What to work on
- 1) Rewrite the paragraph in the Helen Bamber profile below that begins "Bamber returned to the UK in 1947" as a bulleted list, keeping its main facts.
- 2) According to the Helen Bamber profile below, in what year was Bamber awarded the OBE?

Document extract

------------------------------------------------

The Central British Fund (CBF) put together a large team of people to look after the Boys.
The Boys were teenage and child-Holocaust survivors, who were brought to the UK after the war for rest and rehabilitation.
The British government offered 1,000 visas to bring the Boys to the UK but the caveat was that the CBF were responsible for their care and would pay all the expenses.
Helen Bamber (née Balmuth) was born in London on 1 May 1925 to a Jewish family of Polish origin.
With the JRU
At the age of about 19–20, just after the end of World War II, she joined the Jewish Relief Unit (JRU) and travelled to Germany as one of the first civilian aid and rehabilitation workers to help survivors of the concentration camps. She was stationed at the Belsen-Holne Displaced Persons Camp, where she worked with survivors suffering from severe trauma, disease, and starvation. She later described her time in Germany as defining for her life and work.
With the Boys in the UK
Bamber returned to the UK in 1947 and began working with young Holocaust survivors. She became a case-worker for the Committee for the Care of Concentration Camp Children, responsible for looking after the Boys, helping them adjust to British society, schooling, vocational training and emotional recovery. Later that year, she married Rudi Bamber, a German Jewish refugee.
She then trained as a psychotherapist and social scientist, studying at London School of Economics and working at the Anna Freud Clinic.
Later Career
She continued to devote her career to rehabilitation and human rights and became a pioneering figure in Britain for survivors of torture and extreme violence, co-founding the Medical Foundation for Care of Victims of Torture (later renamed Freedom From Torture). In 2005, she founded the Helen Bamber Foundation to continue her work trauma-informed work to support survivors of modern slavery, trafficking, and human rights violations.
Throughout her life, Bamber worked internationally with survivors of genocide, political persecution, and torture, in countries including Northern Ireland, Gaza, Uganda, Turkey and Kosovo.
Bamber was awarded the OBE in 1997 in recognition of her contributions to survivors of torture and human rights.
She died in London on 21 August 2014, aged 89.

------------------------------------------------

Data excerpt
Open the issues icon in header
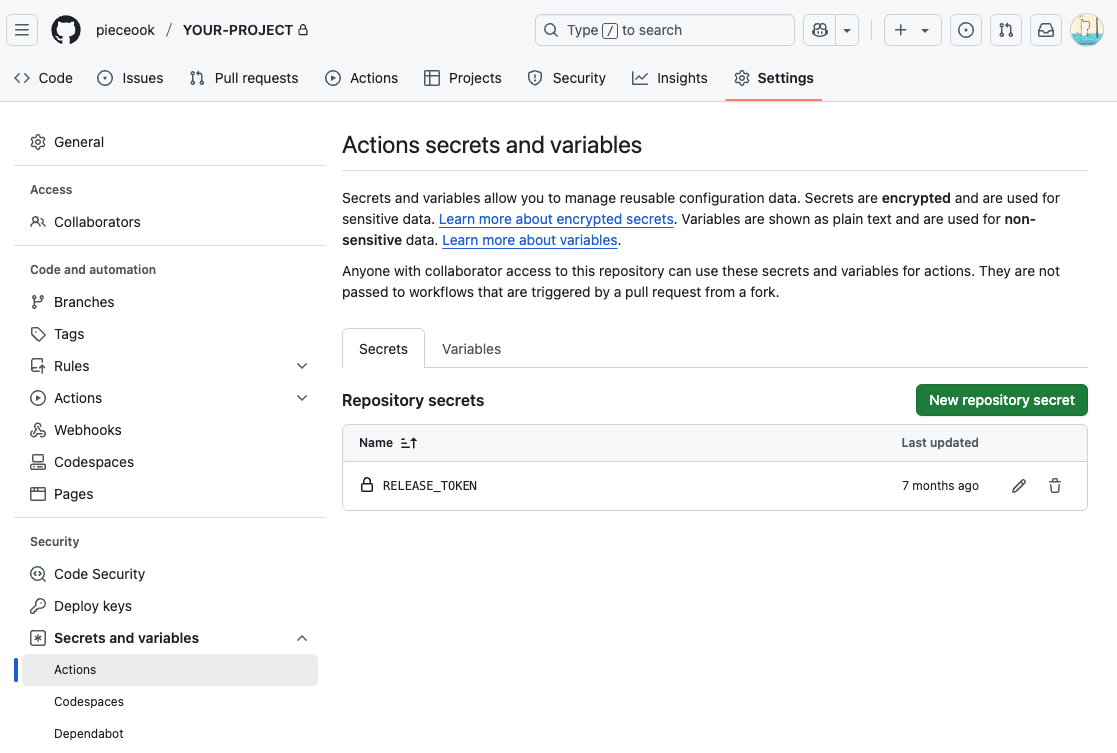(x=965, y=30)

------------------------------------------------

Results of the tasks
- 1)
- Returned to the UK in 1947 and began working with young Holocaust survivors.
- Became a case-worker for the Committee for the Care of Concentration Camp Children, responsible for looking after the Boys.
- Helped the Boys adjust to British society and supported their schooling, vocational training and emotional recovery.
- Married Rudi Bamber, a German Jewish refugee, later that year.

- 2) 1997